### EXTRAIT DU TEXTE
****************

Vous avez dit Metaverse ?
Apparu pour la première fois en 1964 dans un roman de Daniel Galouye, le terme métavers devient aujourd’hui une réalité tangible avec l’essor du numérique. Un mot revenant régulièrement sur le devant de la scène ces dernières années apparentée à la fois au futur d’Internet et surtout à la création de monde virtuel parallèle interactif dans lequel les marques commencent à investir massivement. Découverte.
Le concept n’est pas récent, mais présente un nouvel eldorado que ce soit pour les entreprises comme pour les particuliers, offrant des possibilités infinies (et à définir). Présenté comme le Graal et le futur du Web, permis par les technologies numériques actuelles – intelligence artificielle, réalité virtuelle, blockchain, etc. - le Metaverse va-t-il s’imposer dans notre quotidien ?
Une histoire qui date de…1964 !
Mais qu’est-ce que le Metaverse dont tout le monde parle aujourd’hui ? L’entreprise Facebook s’est rebaptisée Meta il y a quelques mois, mettant en avant ses velléités sur ce marché pour l’instant assez nébuleux. Et pourtant ! Facebook est loin d’être parmi les principaux acteurs de ce secteur en devenir, nous aurons l’occasion d’y revenir plus loin dans cet article. Ce concept puise son essence dans les années 1960, plus précisément en 1964 date à laquelle il est décrit pour la première fois dans le roman de science-fiction "Simulacron 3" de l’écrivain américain Daniel Galouye (publié en France à partir de 1968). Cet ouvrage met en avant une machine capable de simuler le monde réel. Il donna lieu à une adaptation cinématographique par le réalisateur Rainer Werner Fassbinder en 1973 dans « Le Monde sur le fil ». Le concept fut repris dans « Le Samouraï virtuel », paru en 1992, de Neal Stephenson, qui invente alors le terme de « métavers » ainsi que celui « d’avatar ». Ce roman de Neal Stephenson peut être perçu comme un cahier des charges d’un métavers sur plusieurs aspects :
- Économique : redistribution des richesses du monde réel dans le monde virtuel et en particulier auprès des différents acteurs à son origine ;
- Juridique : le code informatique devient la loi, définissant ce qui est légal ou non à travers des protocoles ;
- Accessibilité : à travers des terminaux publics de moindre qualité ou avec des lunettes de réalité virtuelle (VR) voir avec une interface bio-intégrée ;
- Scalabilité : il est impossible de représenter des millions d’utilisateurs précisément, d’où la modélisation de foules (ou de cohortes pour reprendre un terme faisant écho au changement de paradigme dans la captation de données de Google) ;
- Expérience utilisateur : les avatars sont personnalisables avec des expressions faciales et un langage non verbal afin de fournir une expérience virtuelle aussi proche et riche que celle d’une communication dans le monde réel.

****************

### MATÉRIEL FOURNI
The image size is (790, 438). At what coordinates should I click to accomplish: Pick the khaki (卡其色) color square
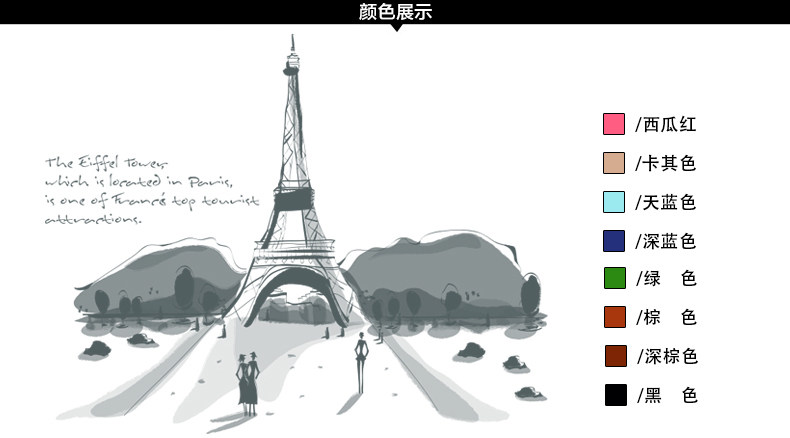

****************

### OBJECTIF 1
Recopiez le passage du texte sur le métavers depuis « Le concept n’est » jusqu'à « date de…1964 ! » inclus.
### OBJECTIF 2
D'après le texte sur le métavers, qui a porté « Simulacron 3 » à l'écran, et sous quel titre ?
### OBJECTIF 3
Poursuivez, s'il vous plaît, le texte sur le métavers à partir de sa dernière phrase.

### RÉPONSE 1
Le concept n’est pas récent, mais présente un nouvel eldorado que ce soit pour les entreprises comme pour les particuliers, offrant des possibilités infinies (et à définir). Présenté comme le Graal et le futur du Web, permis par les technologies numériques actuelles – intelligence artificielle, réalité virtuelle, blockchain, etc. - le Metaverse va-t-il s’imposer dans notre quotidien ?
Une histoire qui date de…1964 !

### RÉPONSE 2
Rainer Werner Fassbinder, en 1973, sous le titre « Le Monde sur le fil ».

### RÉPONSE 3
Dans son ouvrage, Stephenson le décrit comme un successeur d’Internet, une sorte de jeu de rôle massivement multijoueurs (MMORPG) ou les utilisateurs évoluent dans un univers sous la forme d’avatar, des sortes de jumeaux numériques. Cette vision a nourri pendant des décennies des films, dont Ready Player One de Steven Spielberg, pour l’un des plus récents, mais aussi le Cobaye 2 ou encore la saga Tron, la quadrilogie Matrix… Numériser le monde d’aujourd’hui, apporter l’interaction, des éléments réels ou imaginaires, bref, une vie perçue à travers un casque VR sans sortir de chez soi avec des sensations qui peuvent s’apparenter à la réalité (les technologies haptiques permettent déjà de manipuler des objets virtuels à la main, d’avoir une sensation proche de celle du toucher et demain, d’autres innovations simuleront les odeurs…). Survoler le monde à dos de dragon ou plus réellement, gravir l’Everest sans quitter son canapé… Tentant ! C’est ce que promet le Metaverse ou metavers. Mais si le concept aujourd’hui balbutiant commence à pointer le bout de son nez, il en pose néanmoins de nombreuses problématiques tant au niveau technologique, juridique, éthique, sociale…
Comment se caractérise le metaverse aujourd’hui ?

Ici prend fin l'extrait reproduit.